Cuántas veces en nuestra vida nos quedamos con la duda
de ¿por qué nos pasó lo que nos pasó, o nos está pasando esto o lo otro? ¡Lo
quisiéramos cambiar y no podemos! Y nos hacemos el eterno ¿por qué? Lo que
sucede es que vivimos “mencionando” a Dios pero NO lo conocemos. La escritura es
muy clara al respecto, veamos: “Dios ha pre-fijado el orden de los tiempos y
los límites de su habitación al hombre…. ¿Para qué? ¡PARA QUE LO BUSQUEMOS! (Hechos 17:26-27).

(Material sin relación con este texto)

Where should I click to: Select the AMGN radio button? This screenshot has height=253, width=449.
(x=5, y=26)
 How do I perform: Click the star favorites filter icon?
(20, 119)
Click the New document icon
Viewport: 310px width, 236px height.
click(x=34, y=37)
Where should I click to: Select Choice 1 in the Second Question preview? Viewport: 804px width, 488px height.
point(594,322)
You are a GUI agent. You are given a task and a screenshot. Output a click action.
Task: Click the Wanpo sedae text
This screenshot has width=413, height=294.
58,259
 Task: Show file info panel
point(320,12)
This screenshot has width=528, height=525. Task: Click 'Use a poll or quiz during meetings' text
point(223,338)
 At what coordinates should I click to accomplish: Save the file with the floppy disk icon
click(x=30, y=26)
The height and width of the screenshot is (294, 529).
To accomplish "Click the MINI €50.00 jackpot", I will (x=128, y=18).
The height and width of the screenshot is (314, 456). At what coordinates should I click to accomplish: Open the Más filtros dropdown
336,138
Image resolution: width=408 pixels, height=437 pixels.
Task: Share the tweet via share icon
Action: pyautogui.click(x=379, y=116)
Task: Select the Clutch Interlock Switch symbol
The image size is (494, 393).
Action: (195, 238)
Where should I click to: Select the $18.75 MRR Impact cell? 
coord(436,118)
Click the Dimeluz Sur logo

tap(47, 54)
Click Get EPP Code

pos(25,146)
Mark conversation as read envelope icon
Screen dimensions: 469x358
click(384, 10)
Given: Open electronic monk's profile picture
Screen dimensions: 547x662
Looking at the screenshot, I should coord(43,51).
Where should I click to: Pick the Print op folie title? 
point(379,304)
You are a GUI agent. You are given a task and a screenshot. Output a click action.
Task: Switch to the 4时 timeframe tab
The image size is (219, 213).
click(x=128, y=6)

Nos hemos preguntado alguna vez lo siguiente: ¿Si no me hubiera abandonado mi pareja;
si no me hubieran robado la herencia; si no me hubiera traicionado mi socio; si
no me hubiera accidentado; si no hubiera llegado aquella enfermedad, si no
hubiera perdido a mi hijo. Hubiera buscado refugio y ayuda en Dios como lo hago
ahora? Lo que nos sucede “no es malo” solamente nos es “desagradable” lo dice
Jeremías 29:1. Porque nuestro Dios es bueno, por eso no puede enviarnos nada
malo, desagradable quizás sí, pero malo nunca.
Señor: Danos un honesto celo por tu casa.